Current Affairs Music Politics The Irish Language - An Ghaeilge

Germany’s Ultra Left – Getting It Wrong Again

During a Far Right gathering British and German Neo-Nazis show their support for the UDA-UFF, the largest British state-sponsored terrorist group in Ireland, 2009
During a Far Right gathering British and German Neo-Nazis show their support for the UDA-UFF, the largest British state-sponsored terrorist group in Ireland, 2009

An update for you on the controversy surrounding the banning of the bilingual Scottish punk band Oi Polloi from a music festival in eastern Germany organised by a Left-Wing socio-cultural collective. The reason for the ban? Because Oi Polloi performs songs with lyrics in Scottish Gaelic as well as English and for some on the Ultra Left of European politics minority languages and cultures impede the development of a borderless, homogenised Europe (which is at least consistent with modern German history).

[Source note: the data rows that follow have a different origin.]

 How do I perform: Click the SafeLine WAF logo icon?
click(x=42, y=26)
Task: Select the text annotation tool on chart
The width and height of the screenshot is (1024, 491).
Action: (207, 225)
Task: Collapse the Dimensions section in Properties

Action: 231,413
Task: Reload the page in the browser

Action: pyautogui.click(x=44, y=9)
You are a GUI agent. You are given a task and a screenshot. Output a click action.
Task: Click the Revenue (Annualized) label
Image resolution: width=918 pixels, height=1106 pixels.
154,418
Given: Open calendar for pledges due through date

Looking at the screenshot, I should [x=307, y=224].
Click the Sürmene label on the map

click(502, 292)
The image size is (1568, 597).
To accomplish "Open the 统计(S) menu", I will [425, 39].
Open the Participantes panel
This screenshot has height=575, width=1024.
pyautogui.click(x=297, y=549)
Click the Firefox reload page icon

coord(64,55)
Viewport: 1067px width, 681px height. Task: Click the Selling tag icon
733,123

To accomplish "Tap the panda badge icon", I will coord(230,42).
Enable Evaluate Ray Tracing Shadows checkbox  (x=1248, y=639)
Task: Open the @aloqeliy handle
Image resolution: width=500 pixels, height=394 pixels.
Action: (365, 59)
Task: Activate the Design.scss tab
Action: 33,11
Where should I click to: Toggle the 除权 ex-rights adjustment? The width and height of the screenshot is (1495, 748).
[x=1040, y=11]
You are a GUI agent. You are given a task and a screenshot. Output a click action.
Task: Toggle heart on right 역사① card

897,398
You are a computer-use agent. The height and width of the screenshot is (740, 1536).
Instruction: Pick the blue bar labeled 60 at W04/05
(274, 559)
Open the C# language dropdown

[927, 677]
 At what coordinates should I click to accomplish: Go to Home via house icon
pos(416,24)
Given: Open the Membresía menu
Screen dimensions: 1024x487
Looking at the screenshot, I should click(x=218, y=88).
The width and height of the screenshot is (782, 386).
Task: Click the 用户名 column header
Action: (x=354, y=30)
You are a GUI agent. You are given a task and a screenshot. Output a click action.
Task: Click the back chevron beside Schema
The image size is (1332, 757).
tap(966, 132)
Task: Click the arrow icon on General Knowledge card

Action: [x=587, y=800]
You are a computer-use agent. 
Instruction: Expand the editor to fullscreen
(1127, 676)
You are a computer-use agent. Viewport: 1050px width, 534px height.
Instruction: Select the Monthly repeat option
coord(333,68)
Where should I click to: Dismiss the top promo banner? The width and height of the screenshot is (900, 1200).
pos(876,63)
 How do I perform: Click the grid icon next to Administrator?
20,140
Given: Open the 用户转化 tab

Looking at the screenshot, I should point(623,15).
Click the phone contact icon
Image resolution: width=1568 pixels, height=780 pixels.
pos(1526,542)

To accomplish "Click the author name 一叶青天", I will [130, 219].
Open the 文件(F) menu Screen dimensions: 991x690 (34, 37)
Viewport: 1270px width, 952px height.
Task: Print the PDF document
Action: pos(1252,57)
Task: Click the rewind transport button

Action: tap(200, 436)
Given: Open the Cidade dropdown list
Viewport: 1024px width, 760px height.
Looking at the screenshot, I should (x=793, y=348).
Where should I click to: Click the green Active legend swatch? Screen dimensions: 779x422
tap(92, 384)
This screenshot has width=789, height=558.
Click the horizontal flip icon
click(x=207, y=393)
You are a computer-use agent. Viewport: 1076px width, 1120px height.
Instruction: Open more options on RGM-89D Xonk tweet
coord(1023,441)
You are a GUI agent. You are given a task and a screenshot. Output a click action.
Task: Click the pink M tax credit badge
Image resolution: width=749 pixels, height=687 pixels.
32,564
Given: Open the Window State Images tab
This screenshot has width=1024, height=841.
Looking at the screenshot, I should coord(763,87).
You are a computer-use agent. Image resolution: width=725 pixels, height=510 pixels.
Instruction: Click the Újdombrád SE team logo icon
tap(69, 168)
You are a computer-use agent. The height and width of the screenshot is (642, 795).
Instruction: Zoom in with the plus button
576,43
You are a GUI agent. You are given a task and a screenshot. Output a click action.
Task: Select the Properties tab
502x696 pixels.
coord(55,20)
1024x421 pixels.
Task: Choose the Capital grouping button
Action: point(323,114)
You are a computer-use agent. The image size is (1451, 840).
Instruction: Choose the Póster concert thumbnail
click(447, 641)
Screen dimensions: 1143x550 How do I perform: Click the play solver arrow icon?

A report from Britain’s Left-leaning Morning Star newspaper:

“A German social centre has come under a barrage of criticism for barring a band from playing because of its advocacy of oppressed languages.

Edinburgh-based punk band Oi Polloi had been due to play at the Strausberg Horte in eastern Germany on March 1 but were told last week that their gig was cancelled because some of their songs are in Gaelic.

The self-organising social centre’s “ruling gathering” finally responded on Tuesday accusing the band of “backward” political demands that meant they shouldn’t be allowed on stage.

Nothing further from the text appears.